**Dataset excerpts**

************

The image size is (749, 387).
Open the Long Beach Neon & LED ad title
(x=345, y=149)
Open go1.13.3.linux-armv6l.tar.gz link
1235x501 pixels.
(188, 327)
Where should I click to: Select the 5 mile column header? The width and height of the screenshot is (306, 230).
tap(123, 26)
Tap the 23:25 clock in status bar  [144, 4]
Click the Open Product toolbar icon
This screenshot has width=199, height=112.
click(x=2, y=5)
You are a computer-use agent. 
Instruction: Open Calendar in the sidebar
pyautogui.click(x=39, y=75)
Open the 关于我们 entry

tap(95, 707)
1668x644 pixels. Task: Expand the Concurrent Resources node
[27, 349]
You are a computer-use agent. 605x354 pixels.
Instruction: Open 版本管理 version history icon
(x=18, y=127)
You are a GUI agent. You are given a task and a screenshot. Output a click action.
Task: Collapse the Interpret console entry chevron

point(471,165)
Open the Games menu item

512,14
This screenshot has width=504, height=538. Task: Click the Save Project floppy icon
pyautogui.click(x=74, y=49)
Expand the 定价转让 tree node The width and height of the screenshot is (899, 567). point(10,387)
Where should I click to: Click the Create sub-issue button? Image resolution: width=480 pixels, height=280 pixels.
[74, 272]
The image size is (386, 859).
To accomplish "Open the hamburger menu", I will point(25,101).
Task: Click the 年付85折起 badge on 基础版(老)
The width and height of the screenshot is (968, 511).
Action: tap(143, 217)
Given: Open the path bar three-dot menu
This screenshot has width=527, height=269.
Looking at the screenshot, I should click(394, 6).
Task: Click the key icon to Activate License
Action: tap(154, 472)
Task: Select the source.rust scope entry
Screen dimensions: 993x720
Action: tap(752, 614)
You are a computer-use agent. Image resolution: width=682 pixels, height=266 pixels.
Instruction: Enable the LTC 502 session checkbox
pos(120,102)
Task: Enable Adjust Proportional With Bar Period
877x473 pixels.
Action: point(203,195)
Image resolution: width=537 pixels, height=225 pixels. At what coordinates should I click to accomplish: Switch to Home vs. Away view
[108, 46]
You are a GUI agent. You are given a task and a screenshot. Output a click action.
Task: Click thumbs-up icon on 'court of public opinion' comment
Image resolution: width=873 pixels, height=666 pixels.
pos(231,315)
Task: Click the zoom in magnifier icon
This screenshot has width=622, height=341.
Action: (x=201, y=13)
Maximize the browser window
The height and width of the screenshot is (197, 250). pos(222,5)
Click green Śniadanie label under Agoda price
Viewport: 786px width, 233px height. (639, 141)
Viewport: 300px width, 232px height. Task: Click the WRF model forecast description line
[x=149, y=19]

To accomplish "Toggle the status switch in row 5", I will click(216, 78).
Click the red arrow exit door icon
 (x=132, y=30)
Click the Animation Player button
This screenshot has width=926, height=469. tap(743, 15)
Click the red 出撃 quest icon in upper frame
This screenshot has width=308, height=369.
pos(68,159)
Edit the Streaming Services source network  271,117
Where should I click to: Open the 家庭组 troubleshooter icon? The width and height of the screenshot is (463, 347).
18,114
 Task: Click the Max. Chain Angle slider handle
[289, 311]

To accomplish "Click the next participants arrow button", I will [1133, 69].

************

**Exercise requirements**
Reproduce the line that contains "Task: Click the Max." and each line after it through the last line of the entries above, exactly; leave out all earlier lines.

**Response below**
 Task: Click the Max. Chain Angle slider handle
[289, 311]

To accomplish "Click the next participants arrow button", I will [1133, 69].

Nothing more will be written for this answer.